Artificial photosynthesis is a promising strategy for efficient hydrogen peroxide production, but the poor directional charge transfer from bulk to active sites restricts the overall photocatalytic efficiency. To address this, a new process of dipole field-driven spontaneous polarization in nitrogen-rich triazole-based carbon nitride (C₃N₅) to harness photogenerated charge kinetics for hydrogen peroxide production is constructed. Here, C₃N₅ achieves a hydrogen peroxide photosynthesis rate of 3809.5 µmol g⁻¹ h⁻¹ and a 2e⁻ transfer selectivity of 92% under simulated sunlight and ultrasonic forces. This high performance is attributed to the introduction of rich nitrogen active sites of the triazole ring in C₃N₅, which brings a dipole field. This dipole field induces a spontaneous polarization field to accelerate a rapid directional electron transfer process to nitrogen active sites and therefore induces Pauling-type adsorption of oxygen through an indirect 2e⁻ transfer pathway to form hydrogen peroxide. This innovative concept using a dipole field to harness the migration and transport of photogenerated carriers provides a new route to improve photosynthesis efficiency via structural engineering.

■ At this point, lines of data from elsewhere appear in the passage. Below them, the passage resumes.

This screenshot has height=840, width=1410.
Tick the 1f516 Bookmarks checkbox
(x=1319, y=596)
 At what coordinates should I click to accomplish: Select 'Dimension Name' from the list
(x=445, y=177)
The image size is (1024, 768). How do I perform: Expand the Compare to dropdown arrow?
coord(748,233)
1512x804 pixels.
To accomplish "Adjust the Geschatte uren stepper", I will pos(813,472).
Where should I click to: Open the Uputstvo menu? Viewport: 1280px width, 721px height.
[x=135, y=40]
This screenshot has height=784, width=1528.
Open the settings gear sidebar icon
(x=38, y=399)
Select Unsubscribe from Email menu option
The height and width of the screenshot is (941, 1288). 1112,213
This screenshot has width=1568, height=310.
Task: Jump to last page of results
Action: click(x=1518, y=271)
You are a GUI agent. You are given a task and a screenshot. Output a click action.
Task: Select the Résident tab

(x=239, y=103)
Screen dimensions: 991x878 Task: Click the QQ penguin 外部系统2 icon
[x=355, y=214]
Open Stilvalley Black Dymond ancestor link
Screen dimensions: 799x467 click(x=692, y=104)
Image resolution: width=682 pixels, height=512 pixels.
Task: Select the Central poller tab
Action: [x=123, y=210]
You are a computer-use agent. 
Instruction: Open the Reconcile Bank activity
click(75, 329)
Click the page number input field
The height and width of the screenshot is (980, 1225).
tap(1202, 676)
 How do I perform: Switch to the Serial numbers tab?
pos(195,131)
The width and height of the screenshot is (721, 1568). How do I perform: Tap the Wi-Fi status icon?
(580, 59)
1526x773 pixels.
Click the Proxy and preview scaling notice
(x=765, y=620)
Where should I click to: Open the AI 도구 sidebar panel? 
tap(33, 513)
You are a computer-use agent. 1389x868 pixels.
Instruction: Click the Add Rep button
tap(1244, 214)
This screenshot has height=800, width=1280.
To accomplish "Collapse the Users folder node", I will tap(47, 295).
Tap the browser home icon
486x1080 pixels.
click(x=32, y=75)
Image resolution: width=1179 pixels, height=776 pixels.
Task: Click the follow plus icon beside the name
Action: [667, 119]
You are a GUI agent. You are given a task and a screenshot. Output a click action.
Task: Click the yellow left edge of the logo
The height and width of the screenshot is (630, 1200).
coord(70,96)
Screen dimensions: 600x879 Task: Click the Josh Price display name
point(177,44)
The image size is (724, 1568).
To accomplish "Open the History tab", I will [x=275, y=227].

人工光合作用是有效生产过氧化氢的一种有前景的策略，但从本体到活性位点的不良定向电荷转移限制了整体光催化效率。为了解决这个问题，构建了一种在富氮三唑基氮化碳（C ₃ N ₅）中偶极场驱动自发极化的新工艺，以利用光生电荷动力学生产过氧化氢。在此，C ₃ N _{5在模拟阳光和超声波力下实现了3809.5 µmol g} ^-1 h ^-1的过氧化氢光合作用速率和92%的2e ^-转移选择性。_{这种高性能归因于C 3} N ₅中三唑环引入了丰富的氮活性位点，从而带来了偶极场。该偶极场诱发自发极化场，加速向氮活性位点的快速定向电子转移过程，从而通过间接 2e ^-转移途径诱发鲍林型氧吸附，形成过氧化氢。这一创新概念利用偶极场来利用光生载流子的迁移和传输，为通过结构工程提高光合作用效率提供了一条新途径。